The book has taken over all my thoughts
while I am awake, leaving room for nothing else. I have stopped having ideas,
stopped being frivolous and fun, and even just having conversations with people
is really draining. In short, the work is no longer fun, and neither am I.
In desperation, I picked up an old
favourite, Julia Cameron’s The Right to
Write. I love that book, and I have even written a review of it here.
I came across a concept that explained to me just what the
problem was – I had hit The Wall. The Wall is a block that comes up when we
become aware of ‘my thought’, and the fact that it is ‘my book’. I have started
to over-identify with the book (something Hillary Rettig warns about in her
book The 7 Secrets of the Prolific). As
I neared the end of the book, I started going slower and slower, because I secretly
got scared. I realised people would read the book, and then I evaluated every
section and sentence based on its reception – a terrible way to write if there
was one. And by cutting myself off from anything else that I enjoyed, I was
making it harder for my heart to engage with the work – I just “wanted to be
done”. In fact that’s what I kept telling anyone who asked.

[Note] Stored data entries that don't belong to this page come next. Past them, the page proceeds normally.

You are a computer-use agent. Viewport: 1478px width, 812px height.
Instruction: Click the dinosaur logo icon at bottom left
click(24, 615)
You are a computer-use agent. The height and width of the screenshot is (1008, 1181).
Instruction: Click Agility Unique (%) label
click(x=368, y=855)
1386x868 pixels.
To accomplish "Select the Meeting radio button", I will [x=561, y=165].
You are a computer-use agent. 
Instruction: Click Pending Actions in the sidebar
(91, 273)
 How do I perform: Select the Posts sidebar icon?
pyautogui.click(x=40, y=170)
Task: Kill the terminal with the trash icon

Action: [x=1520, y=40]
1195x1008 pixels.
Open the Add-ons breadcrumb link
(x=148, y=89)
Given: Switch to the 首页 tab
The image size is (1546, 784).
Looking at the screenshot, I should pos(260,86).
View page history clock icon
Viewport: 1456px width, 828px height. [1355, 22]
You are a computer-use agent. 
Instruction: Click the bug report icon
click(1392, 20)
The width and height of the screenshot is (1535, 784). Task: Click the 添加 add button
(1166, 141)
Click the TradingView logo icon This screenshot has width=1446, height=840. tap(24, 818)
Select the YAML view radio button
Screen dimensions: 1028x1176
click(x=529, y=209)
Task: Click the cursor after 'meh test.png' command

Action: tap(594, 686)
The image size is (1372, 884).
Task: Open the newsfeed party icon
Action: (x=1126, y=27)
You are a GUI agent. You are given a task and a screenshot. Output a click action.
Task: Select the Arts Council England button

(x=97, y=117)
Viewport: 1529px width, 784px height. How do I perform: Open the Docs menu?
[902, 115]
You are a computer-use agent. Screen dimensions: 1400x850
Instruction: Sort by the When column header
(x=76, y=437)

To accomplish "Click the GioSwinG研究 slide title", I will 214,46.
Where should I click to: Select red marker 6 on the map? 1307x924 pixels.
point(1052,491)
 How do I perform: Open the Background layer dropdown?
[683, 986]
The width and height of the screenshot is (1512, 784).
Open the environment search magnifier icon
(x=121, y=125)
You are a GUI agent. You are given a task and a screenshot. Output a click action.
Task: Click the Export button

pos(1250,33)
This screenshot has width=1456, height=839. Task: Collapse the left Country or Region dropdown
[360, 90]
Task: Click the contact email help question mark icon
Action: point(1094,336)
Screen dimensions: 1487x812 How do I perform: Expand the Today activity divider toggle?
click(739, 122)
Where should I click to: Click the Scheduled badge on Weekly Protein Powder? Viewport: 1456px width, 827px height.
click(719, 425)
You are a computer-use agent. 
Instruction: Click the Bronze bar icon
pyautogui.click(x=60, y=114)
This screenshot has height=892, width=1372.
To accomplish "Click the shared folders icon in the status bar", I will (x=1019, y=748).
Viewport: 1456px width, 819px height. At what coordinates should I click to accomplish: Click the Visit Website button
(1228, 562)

Julia’s solution (yes, I think of her as a
wonderful, warm friend I can simply call up on the telephone to receive her
spot-on advice) – become humble. Get over the Wall by going under it – leave your
ego behind. Be willing to write badly.
The way I interpret it is this – be willing
to be different. Be willing to take a risk, and stand out. It is not the end of
the world if I don’t write the world’s best introduction, or if the
recommendations are a little unorthodox.
This attitude is hard to remember or
sustain – I keep falling back under the spell of “what if it’s not perfect?” I don’t
want to purposely do something badly, but sometimes the work is subjective. Sure
I can ensure that the footnotes are correct and I have spelled every word
correctly. But other than that – there are a million decisions that I have made
in the course of writing, which if I tried to second-guess, I would be stuck
forever. Is there a perfect choice for every decision – how to start the
introduction, what word to use in the sub-heading? Perhaps I am overthinking –
perhaps it doesn’t matter. These thoughts keep going around in my head – but I try
to remember that the goal is to do the best job I can right now, but the goal
is also to finish. An unfinished book
doesn’t help anyone.
So how do I capture the fun again? Focus on
the interesting little bits – usually also the bits where I have to take a
risk. Look at this interesting observation I made – where do I include it? What
about these recommendations – how should I phrase them? Instead of thinking of
them as mistakes waiting to happen, I could think of them as the reward – the quirky
bits of my book that makes it unique, which is why I started writing it in the
first place.
And it doesn’t hurt to find some external sources
of fun either. In my case – I bought a box of cheap oil pastels and some paper –
to experiment on. I’m really not very good at art – but I love messing around
with colours. The fun I am having just doing something new is slowly seeping
into my work as well.
So what do you do when the work stops being fun?
So what do you do when the work stops being fun?